Cahier critique 31/07/2019

“Le bel été” de Catherine Paillé

Fin d’un été, fin d’un amour...

Les vagues, les rires, le hâle des corps et la lumière dorée de l’été : c’est un insouciant et familier ressac qui berce personnages et spectateurs du premier court métrage de Catherine Paillé. La plage, les chevauchées à moto et les cheveux au vent pourraient ainsi être là comme autant de tessons élimés par ce rythme répété, adoucis par l’habitude, n’ayant pour seul horizon que celui de recommencer, inlassablement. Sous la moire estivale toutefois, c’est une modulation plus sourde, plus heurtée aussi, qui, dès les premières images, impose la cadence. Car Le bel été n’est pas un été parmi tant d’autres : il est celui qui, du ressac, trouve la bascule. 

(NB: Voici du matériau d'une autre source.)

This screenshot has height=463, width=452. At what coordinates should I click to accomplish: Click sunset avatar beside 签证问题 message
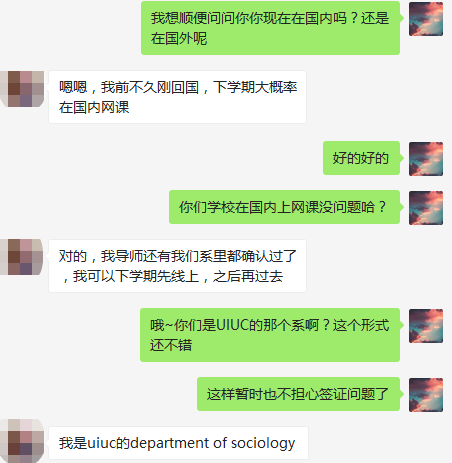pyautogui.click(x=426, y=395)
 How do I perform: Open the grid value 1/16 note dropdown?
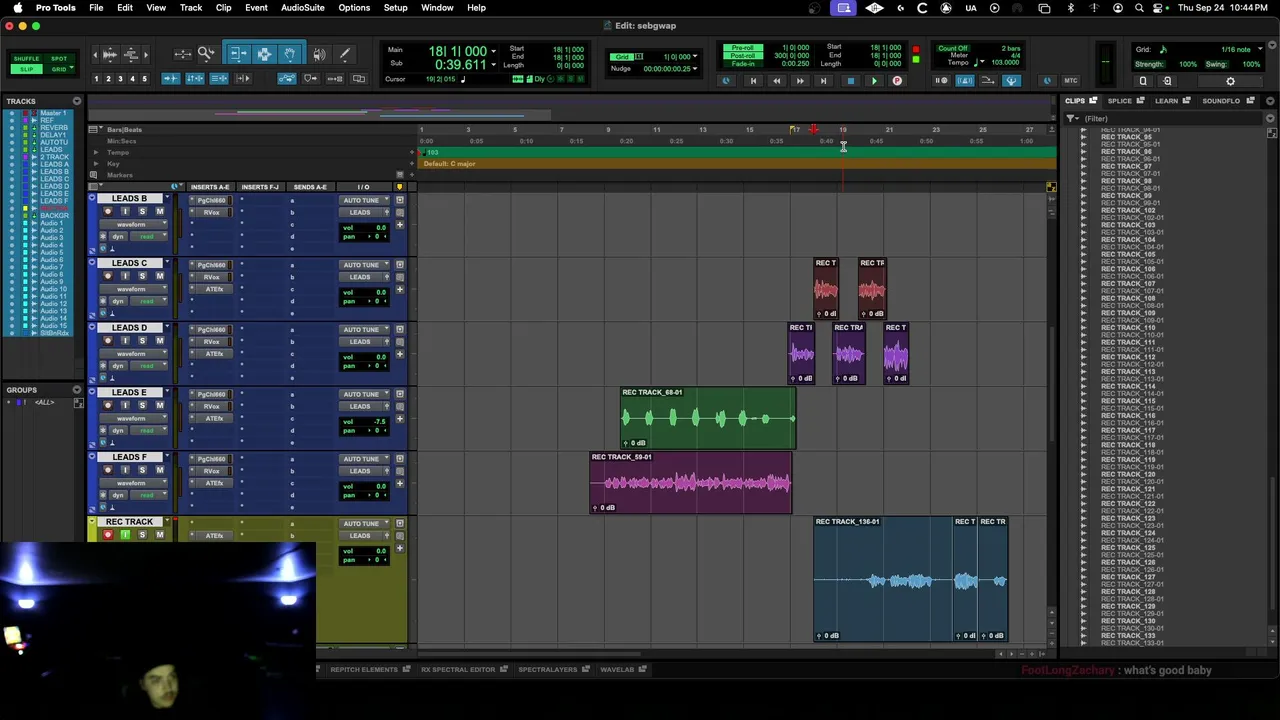tap(1236, 49)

Tout est ainsi d’abord affaire de rythme, de deux rythmes en lutte : celui, cyclique, des éléments, contre celui, abrupt, du montage qui en perturbe le cours. Entre, il y a les personnages et leur amour : Anthony, jeune homme à la silhouette encore frêle, et Océane, au visage poupin et à la détermination déjà acérée. Funambules entre deux âges, entre deux rythmes. Que les images d’une même séquence s’entrechoquent en cascade, que les paroles se heurtent au silence ou que le temps s’écoule sans ne plus rien résoudre, et c’est à l’intuitif et éternel présent de l’enfance que les coups sont alors portés. Pris en tenailles, leurs corps accusent la dissonance : la fluidité et la rondeur des éclats de rire et des jeux cèdent sous la rupture brusque et artificielle des plans ; les raccords, francs, tranchants, laissent alors place à l’immobilité de ces corps sonnés, et à leurs paroles sporadiques. Toujours plus difficile à ignorer, l’horizon se précise à chaque brèche, émergeant du ressac, lui signifiant sa fin. 

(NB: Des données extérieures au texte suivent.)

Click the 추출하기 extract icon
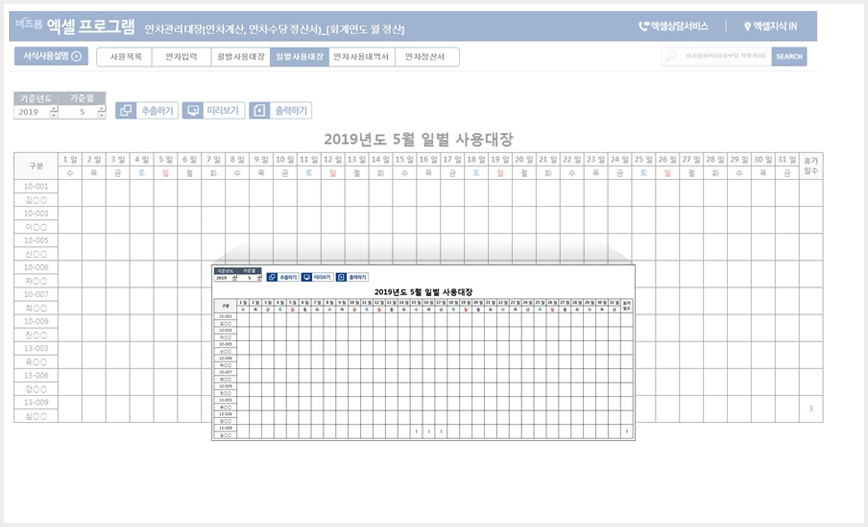Viewport: 868px width, 527px height. pos(126,111)
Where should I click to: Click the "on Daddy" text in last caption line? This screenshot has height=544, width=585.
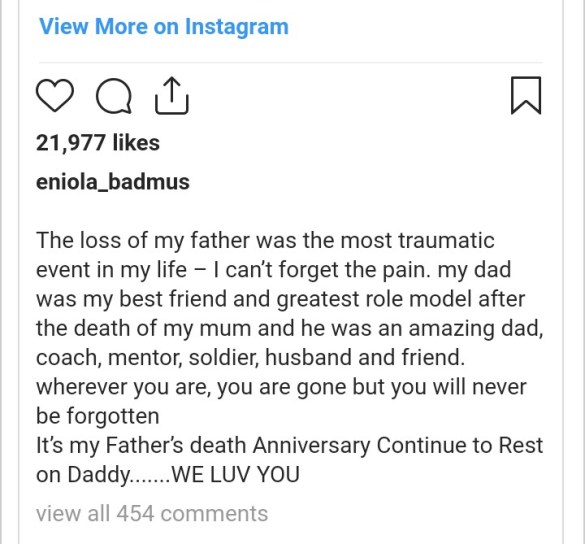(x=83, y=475)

Le conflit s’éprouve ainsi bien avant qu’il ne s’énonce, sublime de simplicité. Caractéristique du travail de Catherine Paillé, l’histoire, moins que le fruit de rebondissements explicites, est d’abord le reflet d’une mutation intestine, secrète, que met en œuvre la forme cinématographique. Les fanfaronnades sont creusées de silences, le déni d’Anthony, brusqué par l’évidence du temps qui passe – lorsque le soleil, auparavant comme invariablement à son zénith, accélère ses nuances, se fait crépuscule ou cède à la nuit –, fait peu à peu place à l’acceptation.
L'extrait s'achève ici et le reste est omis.